> Data extract
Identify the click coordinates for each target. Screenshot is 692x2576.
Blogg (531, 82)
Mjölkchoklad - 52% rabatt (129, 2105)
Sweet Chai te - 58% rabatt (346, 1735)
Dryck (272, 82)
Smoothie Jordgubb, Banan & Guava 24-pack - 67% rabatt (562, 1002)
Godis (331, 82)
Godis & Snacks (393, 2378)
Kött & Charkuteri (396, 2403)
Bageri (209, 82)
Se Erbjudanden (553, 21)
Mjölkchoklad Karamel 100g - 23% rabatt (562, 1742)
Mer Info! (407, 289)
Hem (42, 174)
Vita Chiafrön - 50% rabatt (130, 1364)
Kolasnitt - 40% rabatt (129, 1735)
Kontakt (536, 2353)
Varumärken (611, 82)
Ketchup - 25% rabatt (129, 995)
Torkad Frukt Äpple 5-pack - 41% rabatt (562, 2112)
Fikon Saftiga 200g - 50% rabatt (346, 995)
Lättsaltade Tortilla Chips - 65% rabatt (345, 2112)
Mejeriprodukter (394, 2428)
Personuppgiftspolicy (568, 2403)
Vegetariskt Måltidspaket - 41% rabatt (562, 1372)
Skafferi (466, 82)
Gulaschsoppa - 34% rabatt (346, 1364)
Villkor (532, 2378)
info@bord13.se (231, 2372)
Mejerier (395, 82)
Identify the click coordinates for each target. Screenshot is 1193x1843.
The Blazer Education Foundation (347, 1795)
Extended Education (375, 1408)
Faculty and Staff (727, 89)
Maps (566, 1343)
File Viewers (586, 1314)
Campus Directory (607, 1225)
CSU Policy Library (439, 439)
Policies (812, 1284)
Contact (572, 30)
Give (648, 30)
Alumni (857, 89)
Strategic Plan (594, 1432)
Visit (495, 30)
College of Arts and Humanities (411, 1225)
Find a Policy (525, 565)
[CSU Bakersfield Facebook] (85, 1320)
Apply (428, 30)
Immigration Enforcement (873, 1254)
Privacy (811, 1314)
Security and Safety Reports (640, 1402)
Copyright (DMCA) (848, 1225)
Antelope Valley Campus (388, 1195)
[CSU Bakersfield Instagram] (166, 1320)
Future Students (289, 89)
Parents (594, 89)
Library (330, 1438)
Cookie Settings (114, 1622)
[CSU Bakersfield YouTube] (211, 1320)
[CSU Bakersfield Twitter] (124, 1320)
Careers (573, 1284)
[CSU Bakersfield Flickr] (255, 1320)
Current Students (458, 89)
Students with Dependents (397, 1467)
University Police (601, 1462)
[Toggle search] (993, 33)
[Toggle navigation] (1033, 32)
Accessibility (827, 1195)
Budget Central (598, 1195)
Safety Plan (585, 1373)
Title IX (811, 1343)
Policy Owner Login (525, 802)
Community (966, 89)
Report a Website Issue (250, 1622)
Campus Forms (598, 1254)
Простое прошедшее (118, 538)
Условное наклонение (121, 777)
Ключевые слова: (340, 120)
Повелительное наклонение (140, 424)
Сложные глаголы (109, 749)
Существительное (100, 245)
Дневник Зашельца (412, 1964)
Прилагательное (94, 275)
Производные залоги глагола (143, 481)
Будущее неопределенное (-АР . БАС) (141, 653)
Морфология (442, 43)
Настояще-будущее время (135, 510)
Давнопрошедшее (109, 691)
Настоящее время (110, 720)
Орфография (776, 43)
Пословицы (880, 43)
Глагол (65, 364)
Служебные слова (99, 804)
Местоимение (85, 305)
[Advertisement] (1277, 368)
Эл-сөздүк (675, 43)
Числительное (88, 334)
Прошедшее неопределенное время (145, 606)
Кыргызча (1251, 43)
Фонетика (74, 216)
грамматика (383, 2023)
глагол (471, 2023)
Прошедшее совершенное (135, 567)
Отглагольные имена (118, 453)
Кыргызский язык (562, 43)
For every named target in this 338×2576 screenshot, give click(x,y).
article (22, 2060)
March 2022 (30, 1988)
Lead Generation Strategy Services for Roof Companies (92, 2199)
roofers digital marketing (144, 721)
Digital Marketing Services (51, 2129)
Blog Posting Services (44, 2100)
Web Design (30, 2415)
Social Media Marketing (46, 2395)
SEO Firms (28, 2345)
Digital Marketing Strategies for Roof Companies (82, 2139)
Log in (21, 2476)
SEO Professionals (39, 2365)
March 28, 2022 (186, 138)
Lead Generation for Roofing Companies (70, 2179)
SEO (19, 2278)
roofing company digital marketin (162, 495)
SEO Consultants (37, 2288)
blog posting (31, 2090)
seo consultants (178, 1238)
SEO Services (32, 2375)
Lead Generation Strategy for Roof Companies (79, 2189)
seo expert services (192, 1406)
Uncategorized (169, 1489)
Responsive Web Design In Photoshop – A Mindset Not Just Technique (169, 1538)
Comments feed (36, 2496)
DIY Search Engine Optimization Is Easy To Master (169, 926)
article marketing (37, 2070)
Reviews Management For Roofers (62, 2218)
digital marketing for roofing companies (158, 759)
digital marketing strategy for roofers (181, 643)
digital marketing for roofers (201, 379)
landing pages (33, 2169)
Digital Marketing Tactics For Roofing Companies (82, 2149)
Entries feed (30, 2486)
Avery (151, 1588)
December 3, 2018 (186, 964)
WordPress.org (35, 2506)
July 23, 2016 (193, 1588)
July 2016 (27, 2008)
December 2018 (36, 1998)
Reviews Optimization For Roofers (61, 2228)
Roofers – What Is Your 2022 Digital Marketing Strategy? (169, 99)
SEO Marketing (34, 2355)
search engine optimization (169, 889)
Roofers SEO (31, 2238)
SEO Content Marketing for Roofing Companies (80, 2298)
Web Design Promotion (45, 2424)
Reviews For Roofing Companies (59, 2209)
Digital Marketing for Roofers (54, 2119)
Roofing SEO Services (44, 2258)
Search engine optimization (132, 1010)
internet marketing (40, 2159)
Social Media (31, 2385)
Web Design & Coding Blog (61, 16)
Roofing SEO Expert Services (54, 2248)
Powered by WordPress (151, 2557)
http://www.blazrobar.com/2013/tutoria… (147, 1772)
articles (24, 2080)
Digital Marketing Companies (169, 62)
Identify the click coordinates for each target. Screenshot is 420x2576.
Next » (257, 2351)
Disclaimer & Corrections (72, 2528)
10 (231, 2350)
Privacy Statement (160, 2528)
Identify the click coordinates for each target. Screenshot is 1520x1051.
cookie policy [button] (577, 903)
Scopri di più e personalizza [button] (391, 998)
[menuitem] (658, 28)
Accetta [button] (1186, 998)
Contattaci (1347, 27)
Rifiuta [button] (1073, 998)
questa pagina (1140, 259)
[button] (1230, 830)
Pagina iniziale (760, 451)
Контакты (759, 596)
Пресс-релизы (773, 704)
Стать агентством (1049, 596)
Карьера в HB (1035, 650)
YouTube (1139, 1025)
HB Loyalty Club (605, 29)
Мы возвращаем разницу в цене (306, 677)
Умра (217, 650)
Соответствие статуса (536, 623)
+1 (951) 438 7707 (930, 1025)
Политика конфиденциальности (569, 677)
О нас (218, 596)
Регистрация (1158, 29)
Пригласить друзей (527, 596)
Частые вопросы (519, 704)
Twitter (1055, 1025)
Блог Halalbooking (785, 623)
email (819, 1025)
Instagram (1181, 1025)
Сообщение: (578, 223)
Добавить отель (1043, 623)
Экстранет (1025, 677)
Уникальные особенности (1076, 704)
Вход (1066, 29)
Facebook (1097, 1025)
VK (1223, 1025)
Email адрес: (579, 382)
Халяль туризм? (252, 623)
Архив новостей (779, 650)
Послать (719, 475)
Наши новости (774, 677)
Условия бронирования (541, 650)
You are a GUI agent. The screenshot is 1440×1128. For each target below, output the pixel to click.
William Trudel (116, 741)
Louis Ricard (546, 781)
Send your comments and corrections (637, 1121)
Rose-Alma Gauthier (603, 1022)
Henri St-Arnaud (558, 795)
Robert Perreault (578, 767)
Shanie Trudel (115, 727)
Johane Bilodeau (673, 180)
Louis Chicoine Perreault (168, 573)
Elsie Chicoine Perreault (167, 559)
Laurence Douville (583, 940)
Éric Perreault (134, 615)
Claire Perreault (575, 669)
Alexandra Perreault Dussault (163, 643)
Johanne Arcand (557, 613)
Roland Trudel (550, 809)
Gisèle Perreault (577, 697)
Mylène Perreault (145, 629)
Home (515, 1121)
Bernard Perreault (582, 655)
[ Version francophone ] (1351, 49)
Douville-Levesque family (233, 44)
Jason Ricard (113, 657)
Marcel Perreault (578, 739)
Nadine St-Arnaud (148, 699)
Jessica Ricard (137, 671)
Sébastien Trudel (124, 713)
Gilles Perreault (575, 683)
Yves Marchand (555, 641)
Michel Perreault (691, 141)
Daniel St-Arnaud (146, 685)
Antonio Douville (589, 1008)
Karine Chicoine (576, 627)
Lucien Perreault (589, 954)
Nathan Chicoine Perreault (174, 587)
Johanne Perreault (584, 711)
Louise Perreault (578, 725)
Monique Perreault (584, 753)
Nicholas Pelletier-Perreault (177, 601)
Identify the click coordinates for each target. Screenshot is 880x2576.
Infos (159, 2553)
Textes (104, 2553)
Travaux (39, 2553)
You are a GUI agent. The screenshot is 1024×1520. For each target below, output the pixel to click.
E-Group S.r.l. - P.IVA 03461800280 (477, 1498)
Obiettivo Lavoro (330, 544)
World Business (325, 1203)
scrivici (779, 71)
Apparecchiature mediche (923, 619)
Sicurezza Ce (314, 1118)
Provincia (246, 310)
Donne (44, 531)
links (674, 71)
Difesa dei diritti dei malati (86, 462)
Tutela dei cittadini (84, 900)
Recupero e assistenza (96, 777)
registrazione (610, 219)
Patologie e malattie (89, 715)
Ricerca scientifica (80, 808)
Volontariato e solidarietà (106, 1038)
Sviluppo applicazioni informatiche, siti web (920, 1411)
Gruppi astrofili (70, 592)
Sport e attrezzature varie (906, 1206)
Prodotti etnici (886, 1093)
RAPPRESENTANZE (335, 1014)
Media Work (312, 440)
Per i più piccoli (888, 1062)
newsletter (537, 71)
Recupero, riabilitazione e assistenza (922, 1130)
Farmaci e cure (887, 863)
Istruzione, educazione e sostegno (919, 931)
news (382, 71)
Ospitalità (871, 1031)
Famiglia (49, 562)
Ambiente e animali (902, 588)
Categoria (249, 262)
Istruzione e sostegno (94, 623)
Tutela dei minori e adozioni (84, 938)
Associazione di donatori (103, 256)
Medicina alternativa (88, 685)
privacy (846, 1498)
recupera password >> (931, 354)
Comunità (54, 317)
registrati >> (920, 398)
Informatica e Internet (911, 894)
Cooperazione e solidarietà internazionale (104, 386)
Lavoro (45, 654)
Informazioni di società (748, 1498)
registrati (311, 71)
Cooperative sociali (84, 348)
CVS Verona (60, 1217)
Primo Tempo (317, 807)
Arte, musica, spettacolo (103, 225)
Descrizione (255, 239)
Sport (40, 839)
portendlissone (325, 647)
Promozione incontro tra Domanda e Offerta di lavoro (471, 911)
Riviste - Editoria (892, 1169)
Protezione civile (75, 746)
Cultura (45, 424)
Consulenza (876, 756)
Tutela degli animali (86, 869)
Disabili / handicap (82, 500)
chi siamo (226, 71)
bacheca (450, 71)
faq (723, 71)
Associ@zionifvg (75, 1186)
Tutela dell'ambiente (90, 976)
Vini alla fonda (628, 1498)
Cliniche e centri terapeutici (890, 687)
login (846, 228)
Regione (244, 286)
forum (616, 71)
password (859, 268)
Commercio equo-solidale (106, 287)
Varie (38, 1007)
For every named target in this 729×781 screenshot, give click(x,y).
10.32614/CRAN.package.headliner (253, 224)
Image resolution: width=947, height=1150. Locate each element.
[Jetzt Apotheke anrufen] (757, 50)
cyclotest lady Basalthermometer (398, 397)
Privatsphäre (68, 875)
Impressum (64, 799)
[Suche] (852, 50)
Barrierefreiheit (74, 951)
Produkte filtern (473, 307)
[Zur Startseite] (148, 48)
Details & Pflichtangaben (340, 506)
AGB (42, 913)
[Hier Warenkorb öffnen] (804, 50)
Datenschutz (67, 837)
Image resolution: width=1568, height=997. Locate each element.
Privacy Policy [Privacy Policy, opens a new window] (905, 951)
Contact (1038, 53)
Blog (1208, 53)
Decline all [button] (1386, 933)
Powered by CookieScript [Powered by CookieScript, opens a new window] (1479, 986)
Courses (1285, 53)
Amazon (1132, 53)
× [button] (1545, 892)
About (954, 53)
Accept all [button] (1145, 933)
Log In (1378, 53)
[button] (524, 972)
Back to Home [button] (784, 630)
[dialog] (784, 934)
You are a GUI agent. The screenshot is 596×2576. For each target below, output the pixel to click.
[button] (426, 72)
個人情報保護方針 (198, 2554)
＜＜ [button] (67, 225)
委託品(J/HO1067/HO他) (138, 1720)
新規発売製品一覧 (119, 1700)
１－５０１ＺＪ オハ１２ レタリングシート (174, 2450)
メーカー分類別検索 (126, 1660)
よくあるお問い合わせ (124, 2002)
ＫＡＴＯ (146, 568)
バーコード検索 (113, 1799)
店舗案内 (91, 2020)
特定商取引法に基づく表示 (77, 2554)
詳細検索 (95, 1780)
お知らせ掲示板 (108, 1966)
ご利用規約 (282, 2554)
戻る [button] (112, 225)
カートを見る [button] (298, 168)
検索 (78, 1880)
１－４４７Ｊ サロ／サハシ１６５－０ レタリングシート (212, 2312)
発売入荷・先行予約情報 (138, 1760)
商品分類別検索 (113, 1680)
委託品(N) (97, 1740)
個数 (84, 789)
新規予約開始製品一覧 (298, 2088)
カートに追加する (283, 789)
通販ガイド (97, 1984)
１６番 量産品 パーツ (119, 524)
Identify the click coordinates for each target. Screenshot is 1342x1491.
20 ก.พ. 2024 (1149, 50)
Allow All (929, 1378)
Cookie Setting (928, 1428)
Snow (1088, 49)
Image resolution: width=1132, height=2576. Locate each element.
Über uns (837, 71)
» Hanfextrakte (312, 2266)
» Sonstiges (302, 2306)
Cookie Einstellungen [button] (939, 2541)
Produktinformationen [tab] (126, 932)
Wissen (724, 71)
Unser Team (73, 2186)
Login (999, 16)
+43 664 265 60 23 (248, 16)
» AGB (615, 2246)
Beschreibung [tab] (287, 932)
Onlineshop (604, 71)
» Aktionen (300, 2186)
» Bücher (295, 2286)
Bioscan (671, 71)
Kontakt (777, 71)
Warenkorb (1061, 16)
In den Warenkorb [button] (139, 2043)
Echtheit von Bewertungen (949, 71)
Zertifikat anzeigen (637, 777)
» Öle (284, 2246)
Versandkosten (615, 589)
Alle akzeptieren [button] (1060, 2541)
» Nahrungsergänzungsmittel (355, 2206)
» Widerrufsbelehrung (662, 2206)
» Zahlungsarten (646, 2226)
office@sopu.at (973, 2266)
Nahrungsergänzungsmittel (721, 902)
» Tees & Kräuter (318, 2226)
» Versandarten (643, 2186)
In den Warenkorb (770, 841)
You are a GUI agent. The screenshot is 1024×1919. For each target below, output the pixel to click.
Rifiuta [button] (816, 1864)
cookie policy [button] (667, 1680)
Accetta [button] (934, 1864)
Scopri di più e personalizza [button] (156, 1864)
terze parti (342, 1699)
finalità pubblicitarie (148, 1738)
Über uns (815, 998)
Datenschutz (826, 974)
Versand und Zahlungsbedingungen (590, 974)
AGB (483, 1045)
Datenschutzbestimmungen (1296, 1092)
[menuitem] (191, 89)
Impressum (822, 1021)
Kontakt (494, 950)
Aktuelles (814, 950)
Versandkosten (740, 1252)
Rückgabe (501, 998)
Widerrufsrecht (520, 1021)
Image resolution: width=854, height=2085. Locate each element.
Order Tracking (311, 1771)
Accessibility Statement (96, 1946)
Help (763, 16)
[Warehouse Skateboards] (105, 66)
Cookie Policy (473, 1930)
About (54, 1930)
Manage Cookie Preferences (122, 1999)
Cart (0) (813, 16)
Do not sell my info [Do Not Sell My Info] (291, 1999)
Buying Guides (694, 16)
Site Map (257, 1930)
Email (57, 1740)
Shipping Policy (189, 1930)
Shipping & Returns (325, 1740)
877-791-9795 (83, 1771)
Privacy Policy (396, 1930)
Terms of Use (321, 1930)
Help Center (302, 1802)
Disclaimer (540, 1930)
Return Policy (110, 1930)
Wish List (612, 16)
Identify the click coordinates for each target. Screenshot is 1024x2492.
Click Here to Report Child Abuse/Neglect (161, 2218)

> Task objective
Arrange the rows from the line with "Apparecchiature mediche (923, 619)" through the line with "Associazione di donatori (103, 256)", both included, as a Markdown table with the columns Number and Line. Number each line in order and leave out any blank lines.

> Response for this exercise
| Number | Line |
|---|---|
| 1 | Apparecchiature mediche (923, 619) |
| 2 | Sicurezza Ce (314, 1118) |
| 3 | Provincia (246, 310) |
| 4 | Donne (44, 531) |
| 5 | links (674, 71) |
| 6 | Difesa dei diritti dei malati (86, 462) |
| 7 | Tutela dei cittadini (84, 900) |
| 8 | Recupero e assistenza (96, 777) |
| 9 | registrazione (610, 219) |
| 10 | Patologie e malattie (89, 715) |
| 11 | Ricerca scientifica (80, 808) |
| 12 | Volontariato e solidarietà (106, 1038) |
| 13 | Sviluppo applicazioni informatiche, siti web (920, 1411) |
| 14 | Gruppi astrofili (70, 592) |
| 15 | Sport e attrezzature varie (906, 1206) |
| 16 | Prodotti etnici (886, 1093) |
| 17 | RAPPRESENTANZE (335, 1014) |
| 18 | Media Work (312, 440) |
| 19 | Per i più piccoli (888, 1062) |
| 20 | newsletter (537, 71) |
| 21 | Recupero, riabilitazione e assistenza (922, 1130) |
| 22 | Farmaci e cure (887, 863) |
| 23 | Istruzione, educazione e sostegno (919, 931) |
| 24 | news (382, 71) |
| 25 | Ospitalità (871, 1031) |
| 26 | Famiglia (49, 562) |
| 27 | Ambiente e animali (902, 588) |
| 28 | Categoria (249, 262) |
| 29 | Istruzione e sostegno (94, 623) |
| 30 | Tutela dei minori e adozioni (84, 938) |
| 31 | Associazione di donatori (103, 256) |